Menurut Wawan, helikopter akan dikerahkan jika kondisi cuaca memungkinkan. Unsur udara tetap menjadi bagian dari operasi SAR gabungan pada hari keenam pencarian.

“Sama dengan yang disampaikan oleh Kakansar berkaitan dengan heli, apabila cuaca memungkinkan, heli pun akan terbang,” ujarnya.

Selain helikopter, dua alutsista TNI AL, yakni KRI Leuser dan KAL Pohawang, untuk sementara tidak berada di area pencarian. Kedua kapal tersebut sedang melakukan pengisian bahan bakar dan logistik.

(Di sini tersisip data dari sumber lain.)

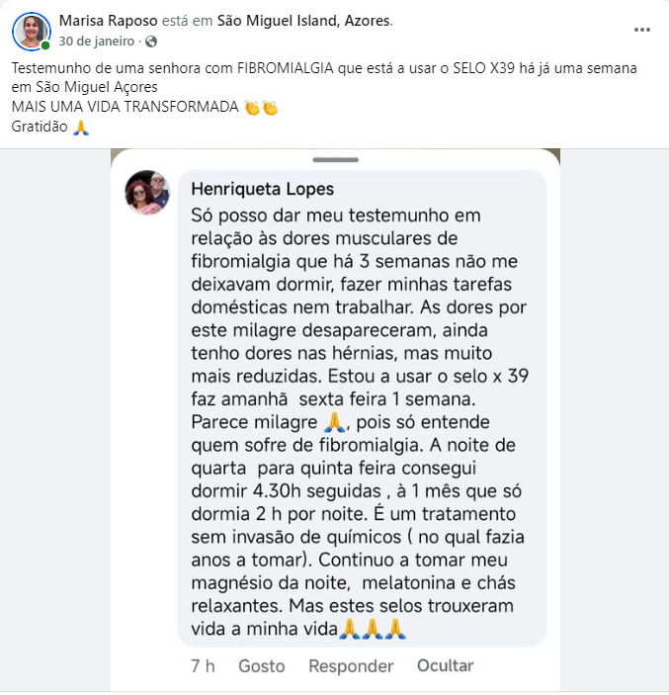Open Marisa Raposo's profile picture
This screenshot has width=669, height=695.
point(32,32)
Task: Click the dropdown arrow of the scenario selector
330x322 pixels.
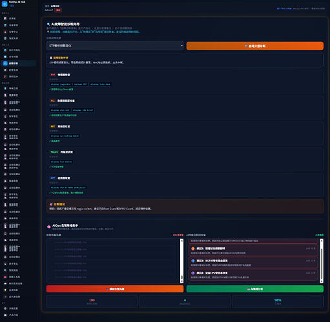Action: [x=181, y=46]
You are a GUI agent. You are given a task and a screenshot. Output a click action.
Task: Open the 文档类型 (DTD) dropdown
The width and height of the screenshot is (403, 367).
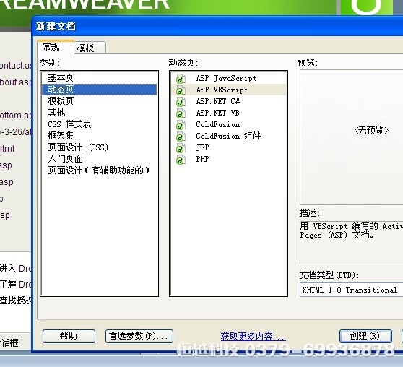coord(351,290)
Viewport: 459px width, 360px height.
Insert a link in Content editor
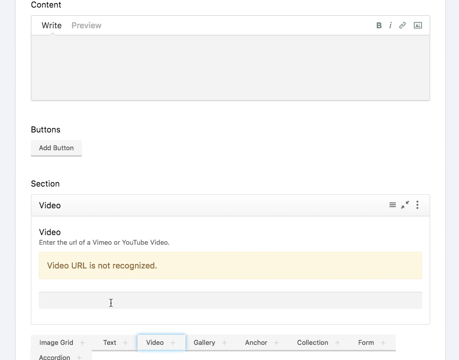(x=402, y=25)
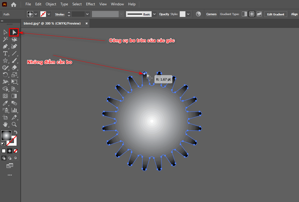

“Pada hari ini mereka sedang melaksanakan refuel dan pengisian untuk bekal bahan makanan,” katanya.

Wawan memastikan KRI Leuser dan KAL Pohawang tetap menjadi bagian dari operasi SAR. Kedua kapal dijadwalkan kembali ke lokasi pencarian pada hari berikutnya.

“Jadi mereka masih refuel dan besok pagi mereka akan bergabung kembali ke lokasi pencarian,” ujar Wawan.

Sementara itu, Kepala Kantor Pencarian dan Pertolongan Banten Al Amrad memastikan tidak ada pengurangan personel dalam pencarian hari keenam.

Tim SAR gabungan tetap mengerahkan sekitar 14 alutsista untuk menyisir sejumlah sektor pencarian.

“Untuk personel enggak ada pengurangan. Untuk semua alut (alat utama) yang terlibat, kurang lebih sekitar 14 alut,” kata Amrad.